Similarly, Harvard’s Adrian Vermeule revived Schmittian themes to defend “common good constitutionalism,” advocating strong executive discretion and a grounding of constitutional interpretation in foundational values—often religious or moral rather than purely procedural. Vermeule’s argument that administrative law inherently involves Schmittian executive discretion highlights the continuing baleful  influence of Schmitt’s analysis of power beyond textual legal formalism. 

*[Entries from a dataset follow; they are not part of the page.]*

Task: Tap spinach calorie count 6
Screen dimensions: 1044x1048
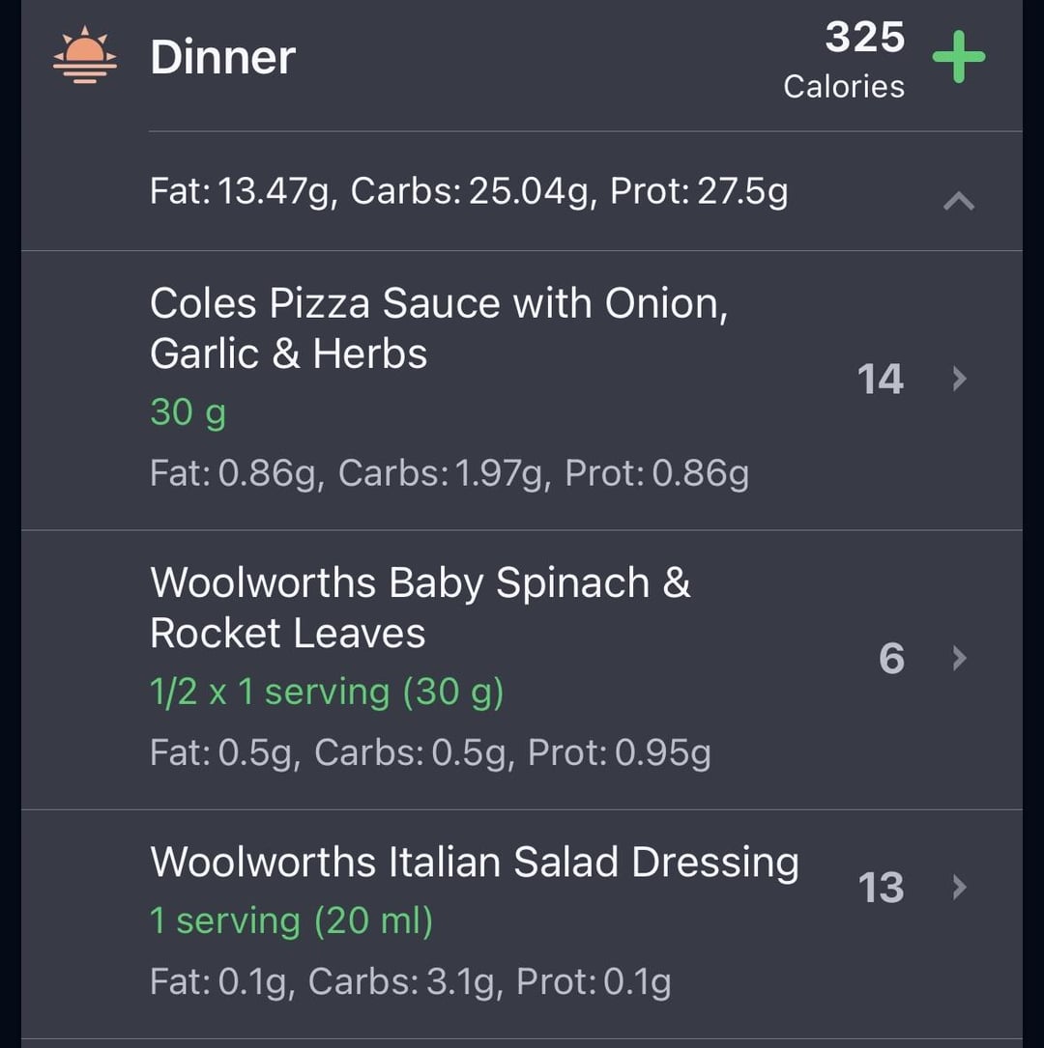Action: tap(891, 659)
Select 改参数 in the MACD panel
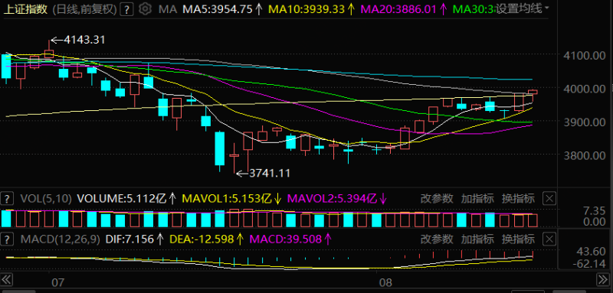The height and width of the screenshot is (293, 613). pyautogui.click(x=437, y=239)
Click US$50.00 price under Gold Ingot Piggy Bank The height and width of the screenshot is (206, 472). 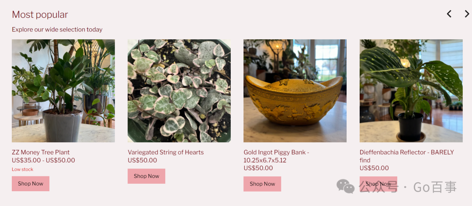[258, 168]
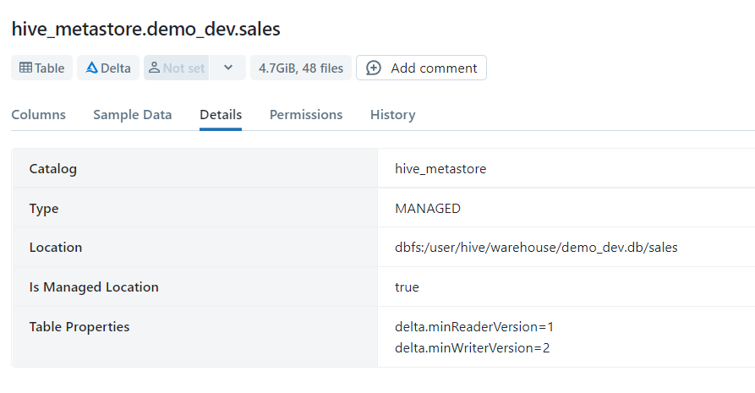Click the MANAGED type value
755x393 pixels.
click(x=428, y=209)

Early Chinese engagement with Schmitt during the Republican era reflected the ideological contestations of the 1930s and 1940s. Figures like Xu Daling, who studied in Germany and personally interacted with Schmitt, valued his emphasis on societal values over constitutional text but critiqued the authoritarian tendencies implicit in limiting public deliberation. Zhang Junmai adopted a more moderate, analytical approach, influenced by Schmitt’s style rather than his authoritarian politics. Conversely, Yao Fasan, a far-right Kuomintang ideologue, explicitly used Schmitt’s theories to justify dictatorship under Chiang Kai-shek, promoting executive supremacy and rejecting separation of powers. 

This spectrum of reception reveals how Schmitt’s ideas could be adapted variably—from critical reflection to ideological weaponization—within Chinese political thought. Central to debates over Schmitt’s legacy is the tension between sovereign authority and the legitimacy of value formation. Critics argue that Schmitt’s emphasis on sovereign decisionism risks foreclosing democratic deliberation about the values that should ground political order. Admirers, however, regard him as offering a stark realism about political power, especially in moments of crisis or foundational transformation, where legal order depends on decisive executive authority and clear friend–enemy distinctions. 

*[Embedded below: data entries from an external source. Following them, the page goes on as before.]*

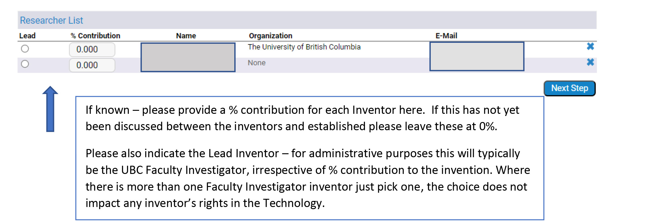The image size is (662, 224).
Task: Click the % Contribution column header
Action: click(x=95, y=36)
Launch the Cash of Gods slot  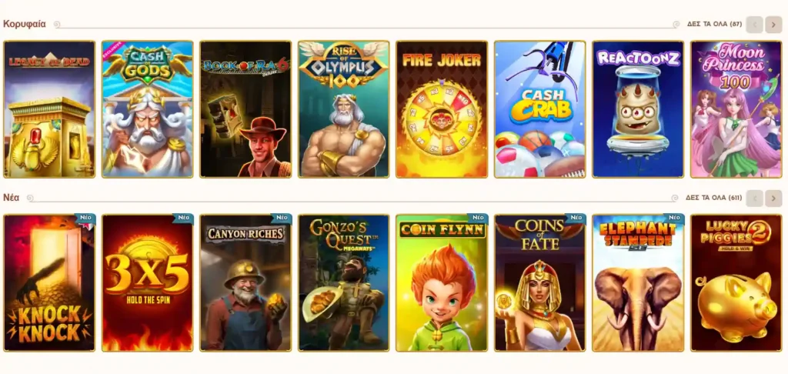147,109
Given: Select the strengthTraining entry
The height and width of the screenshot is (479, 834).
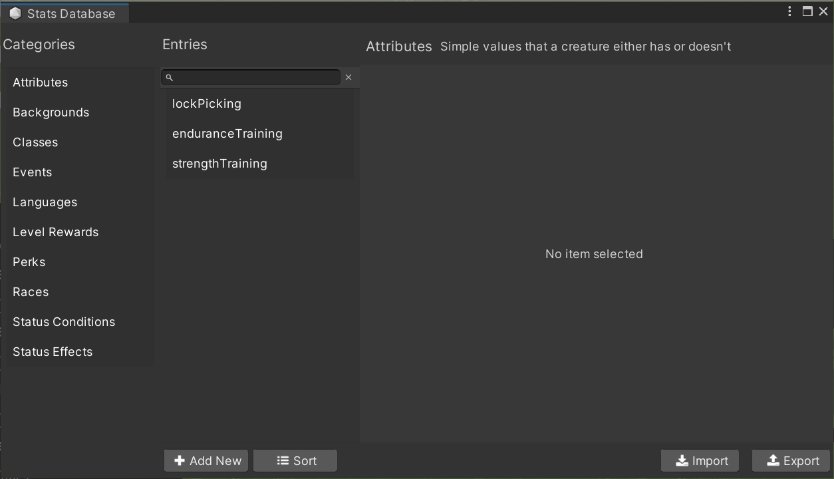Looking at the screenshot, I should pos(219,164).
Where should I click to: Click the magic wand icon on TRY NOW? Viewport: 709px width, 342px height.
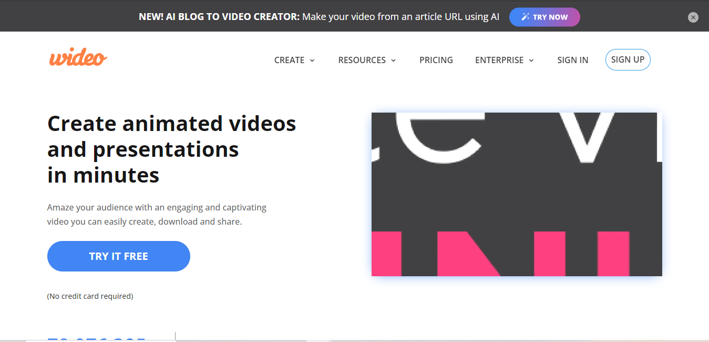coord(525,16)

Schmitt presents a study in intellectual self-contradiction. His Catholicism structured his political theology, with its sharp friend–enemy binaries and sovereign-as-decision-maker logic echoing religious motifs of divine judgement and moral clarity. Yet, he was deeply skeptical of universal moral codes, and his legal realism undercut the very metaphysical certainty his theological imagery seemed to invoke. This tension extended into his personal life. Schmitt maintained friendships and professional relationships with Jewish intellectuals early in his career—such as Leo Strauss and Franz Neumann—yet quickly capitulated to Nazi anti-Semitism when it became politically expedient. This pattern of adaptation suggests not merely ideological flexibility but a deeper anxiety around power, belonging, and betrayal. 

His willingness to denounce former allies and reposition himself points to a personality driven by both fear and ambition, a paranoid need for control matched by a chameleonic instinct for survival. Schmitt’s own self-presentation—as a thinker betrayed by liberals, exiled by Nazis, and ignored by post-war democracies—reinforces the image of someone who saw himself perpetually misunderstood, perhaps even martyred. 

The "persecution complex" often cited in biographical studies is not incidental to his political theory; rather, it may be constitutive of it. His obsessive emphasis on conflict, enmity, and exceptionality reflects a psychic landscape where stable norms are always on the verge of collapse, and survival depends on identifying and vanquishing the Other. 

This psychological structure helps explain the enduring power of Schmitt’s thought in authoritarian contexts. His theory does not merely describe politics; it enacts a worldview of existential threat and embattled sovereignty that resonates with the leaders and systems most invested in defending centralized control. In this sense, Schmitt’s paranoid logic becomes a political weapon—especially potent in regimes, like modern China’s, that view crisis not as anomaly but as condition of governance.